[[ EXERCISE PASSAGE open ]]

One way to promote the competition in electricity markets is to boost the energy storage system in the power systems. I am particularly interested in utilizing electric vehicles (EVs). On one hand, their charging patterns, if not coordinated, will challenge the reliability of the power systems. On the other hand, the EVs, if well coordinated, can provide great opportunities to boost the distributed electricity storage. These storage capacities can advance the vehicle-to-grid services (including frequency regulation and many other ancillary services). Together with Professors Hamed Mohsenian-Rad and Jianwei Huang, through game theoretic analysis, I devised a smart pricing policy to incentivize the EV owners to participate in frequency regulation [1]. Our pricing policy led to a set of computationally efficient Nash equilibria, and hence the desired end user (EV owner) behaviors. This work served as a bridge between the communication society and the power system society, and has been well received in the research field.
Another idea to utilize EVs is to exploit the usage of the chargers. They can potentially contribute to fast reactive power compensation using appropriate P-Q control at almost no cost. To maintain a stable voltage profile, fast reactive power compensation is crucial for future power systems with high penetration of renewable energies. The current solution is to install expensive static synchronous compensators, which may not be a feasible solution for large-scale deployment. This makes EVs the ideal candidate to provide this service. Note that each EV owner is an independent decision maker, which renders a centralized control impractical. This motivates us to develop a pricing scheme to well incentivize the EV owners to contribute to reactive power compensation [2]. Our novel pricing scheme is neat and simple, yet can achieve the same optimal performance as the centralized control does. This work won the Best Paper Award in IEEE SmartGridComm 2012.

[[ EXERCISE PASSAGE closed ]]
[[ SUPPLIED MATERIAL open ]]

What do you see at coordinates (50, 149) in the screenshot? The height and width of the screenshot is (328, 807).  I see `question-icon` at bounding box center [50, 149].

[[ SUPPLIED MATERIAL closed ]]

_PROBLEMS TO SOLVE_
- 1) Please sum up the text on electric vehicles in two sentences.
- 2) Pick up the text on electric vehicles after its final sentence and carry it on.
The data has no connection to the text on electric vehicles.

_EXERCISE RESULTS_
- 1) The text describes a smart pricing policy, devised through game theoretic analysis, that gives EV owners an incentive to take part in frequency regulation and leads to a set of computationally efficient Nash equilibria. It also describes a pricing scheme that encourages EV owners to use their chargers for fast reactive power compensation, reaching the same optimal performance as centralized control and winning the Best Paper Award at IEEE SmartGridComm 2012.

- 2)
In the future, I plan to exploit more applications of EVs as well as other flexible components in the system. Potential examples include utilizing smart inverters in the photovoltaic panels, enabling more functions of distributed generation units for the system reliability and even system security when the whole system is exposed to physical attacks.
Related Publications:
1.  Chenye Wu, Hamed Mohsenian-Rad, Jianwei Huang. Vehicle-to-Aggregator Interaction Game. IEEE Trans. on Smart Grid, Vol. 3, No. 1, pp. 434-442, March, 2012.
2. Chenye Wu, Hamed Mohsenian-Rad, Jianwei Huang, PEV-based Reactive Power Compensation for Wind DG Units: A Stackelberg Game Approach, In Proc. of IEEE SmartGridComm 2012, Tainan, Taiwan, Nov, 2012.
3.  Chenye Wu, Hamed Mohsenian-Rad, Jianwei Huang, Communication Requirements to Provide Ancillary Services in Vehicle-to-Grid Power System, book chapter in Smart Grid Communications and Networking, Cambridge University Press, 2012.
4. Chenye Wu, Hossein Akhavan-Hejazi, Hamed Mohsenian-Rad, Jianwei Huang, PEV-based P-Q Control in Line Distribution Networks with High Requirement for Reactive Power Compensation, In Proc. of IEEE ISGT 2014, 19-22 Feburary 2014, Washington DC, USA.